◆ **Provided data**:
____________
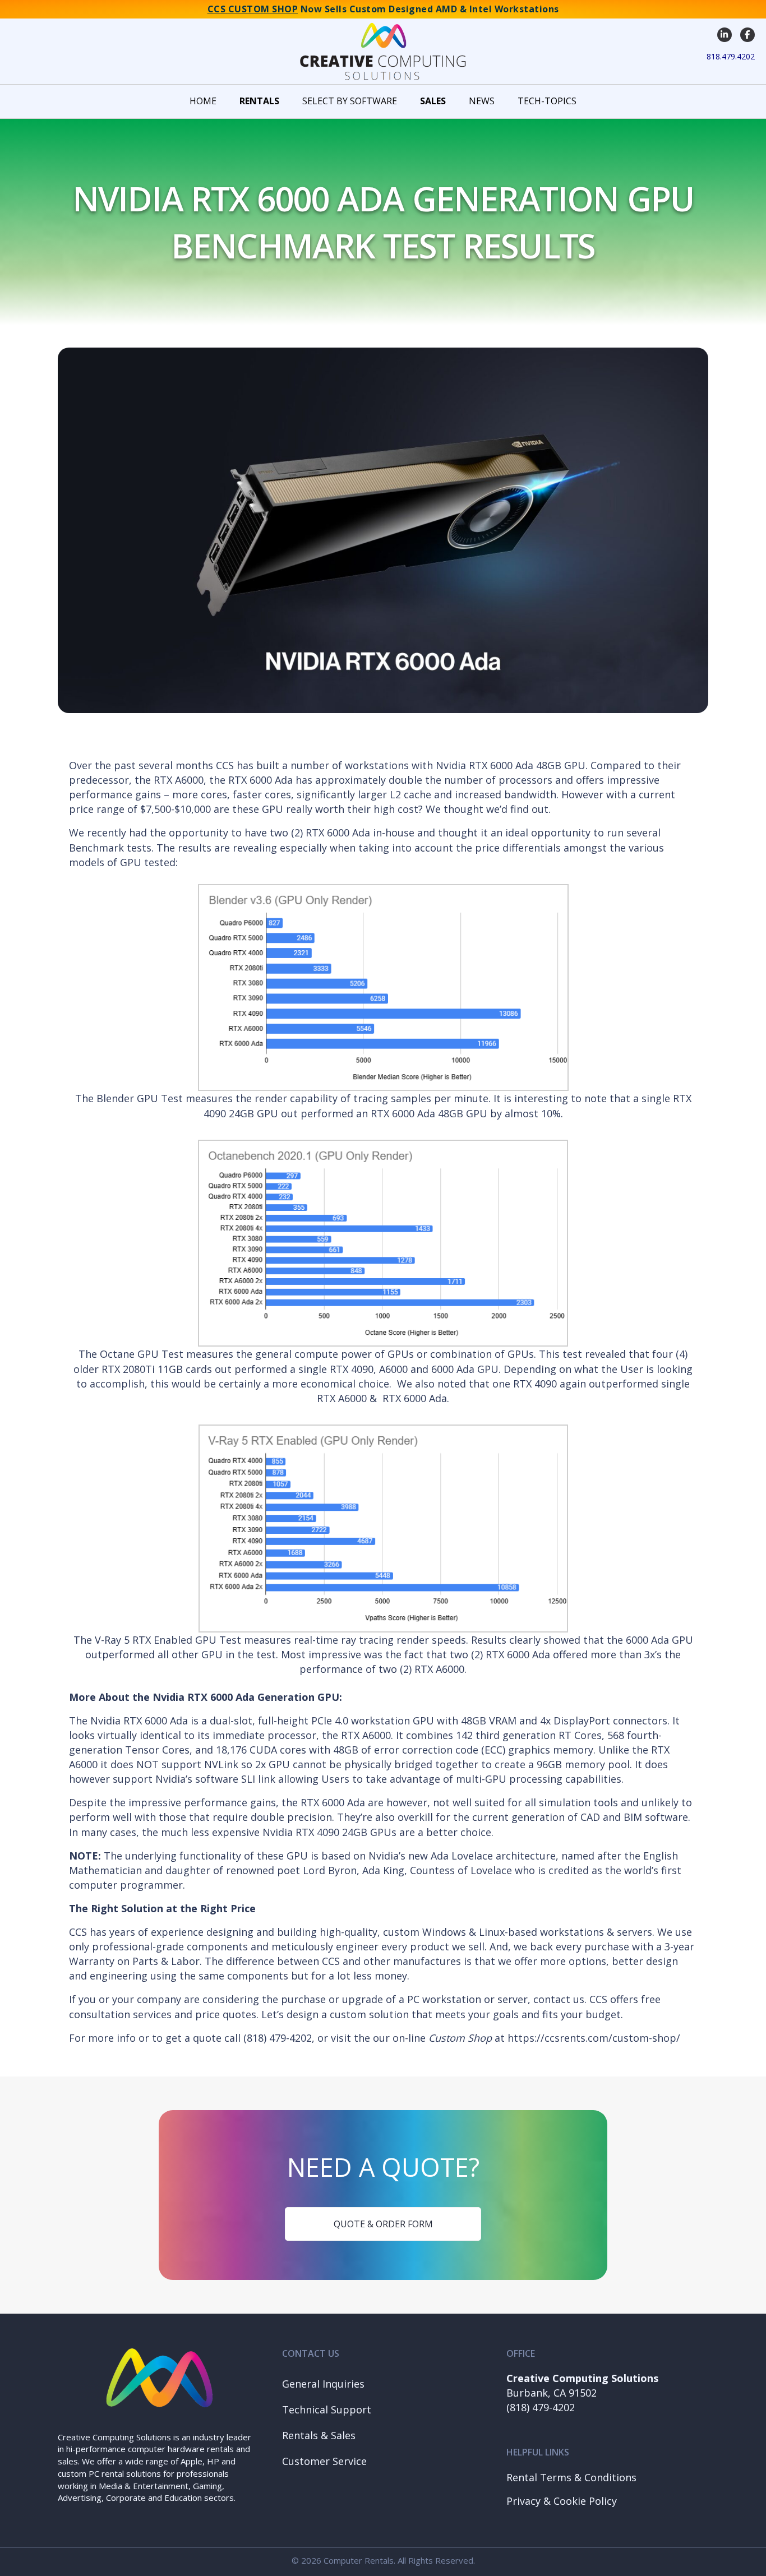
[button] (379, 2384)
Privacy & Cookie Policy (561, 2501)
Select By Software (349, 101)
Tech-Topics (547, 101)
____________
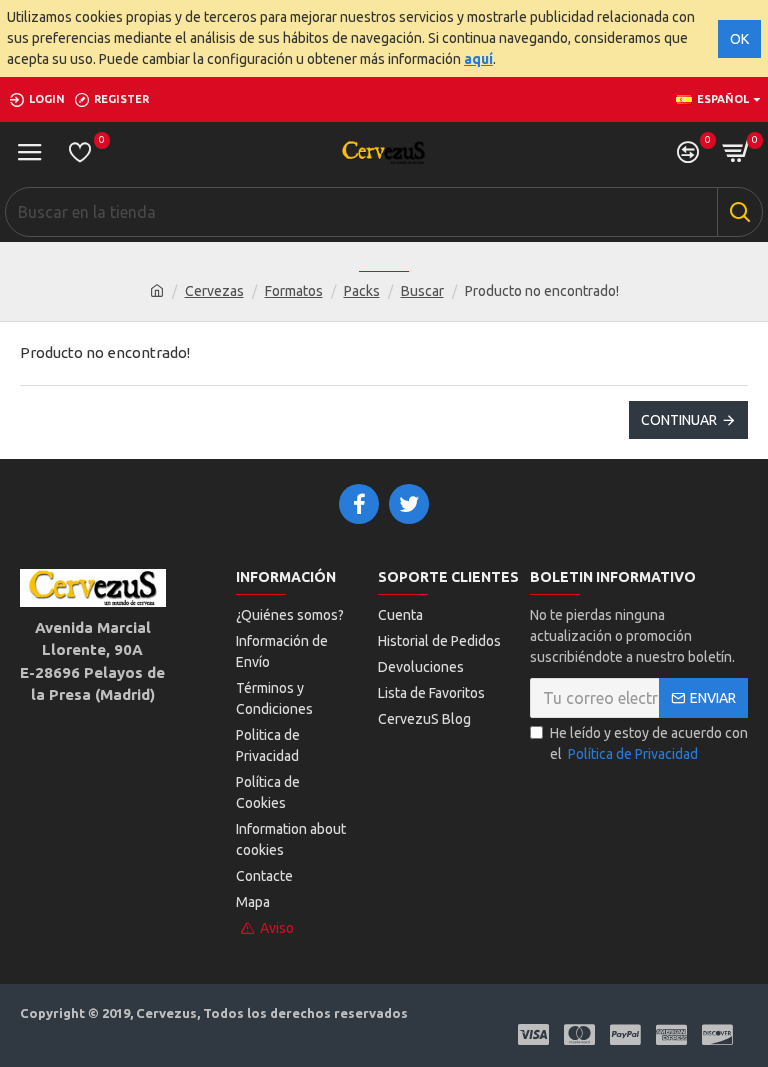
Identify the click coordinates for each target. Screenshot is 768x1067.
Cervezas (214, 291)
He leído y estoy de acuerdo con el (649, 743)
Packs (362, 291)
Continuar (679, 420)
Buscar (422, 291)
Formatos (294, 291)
____________
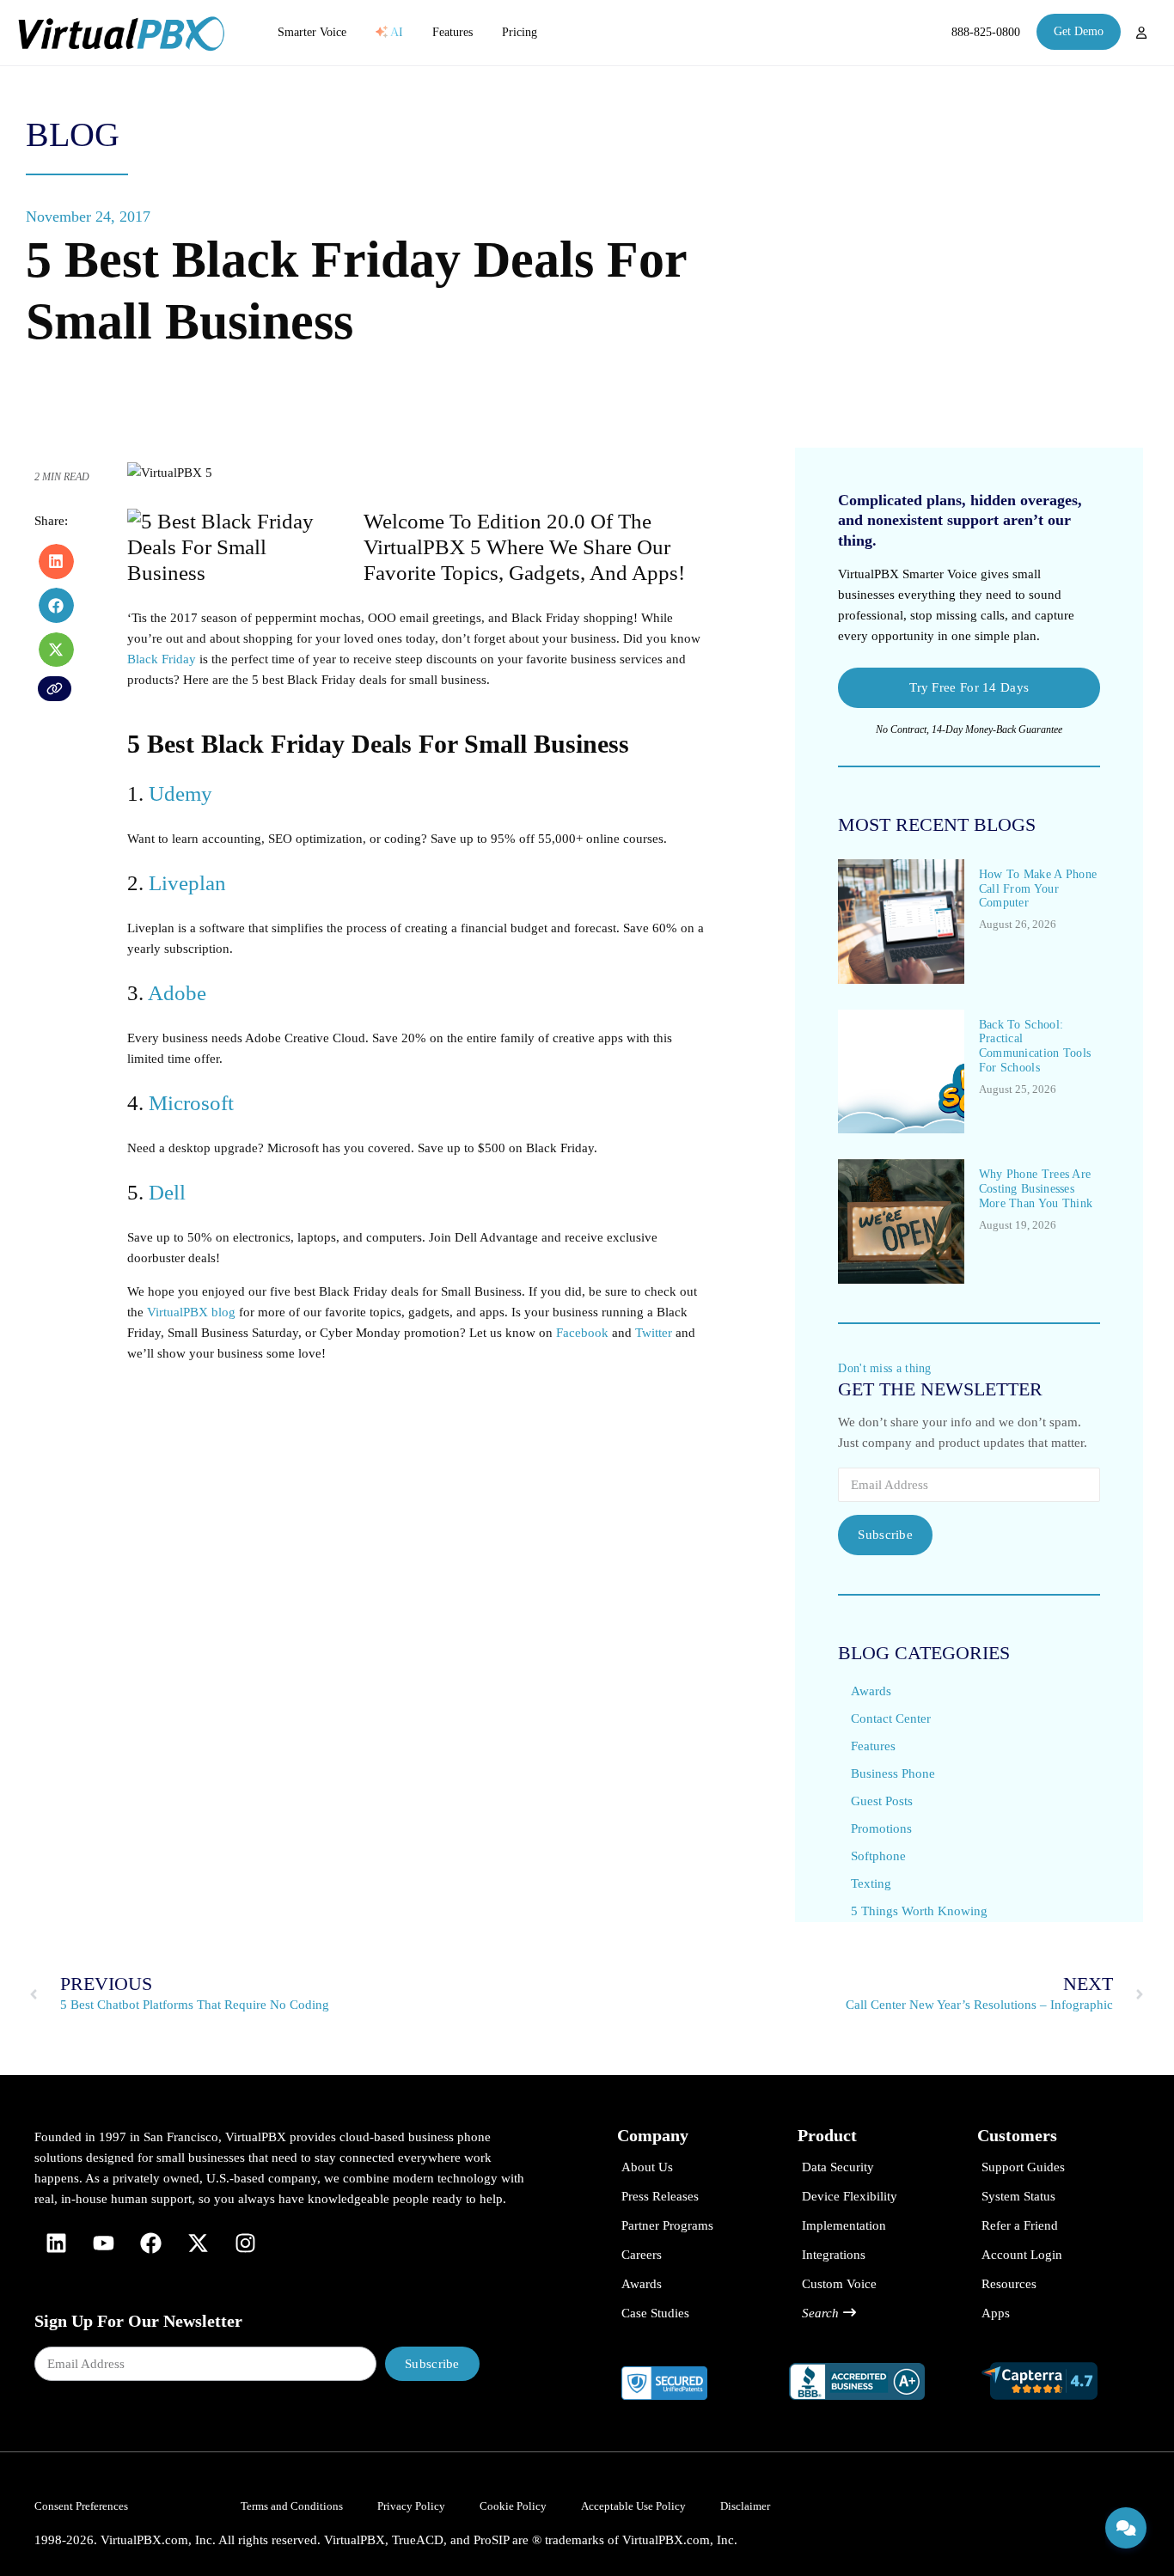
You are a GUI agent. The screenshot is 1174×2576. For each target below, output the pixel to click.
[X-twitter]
____________
◆ **Directions**:
Beginning at the line with "[button] (379, 2384)" and stopping after the line with "Tech-Topics (547, 101)", please write out every line of the data above exactly and nothing else.

◆ **Solution**:
[button] (379, 2384)
Privacy & Cookie Policy (561, 2501)
Select By Software (349, 101)
Tech-Topics (547, 101)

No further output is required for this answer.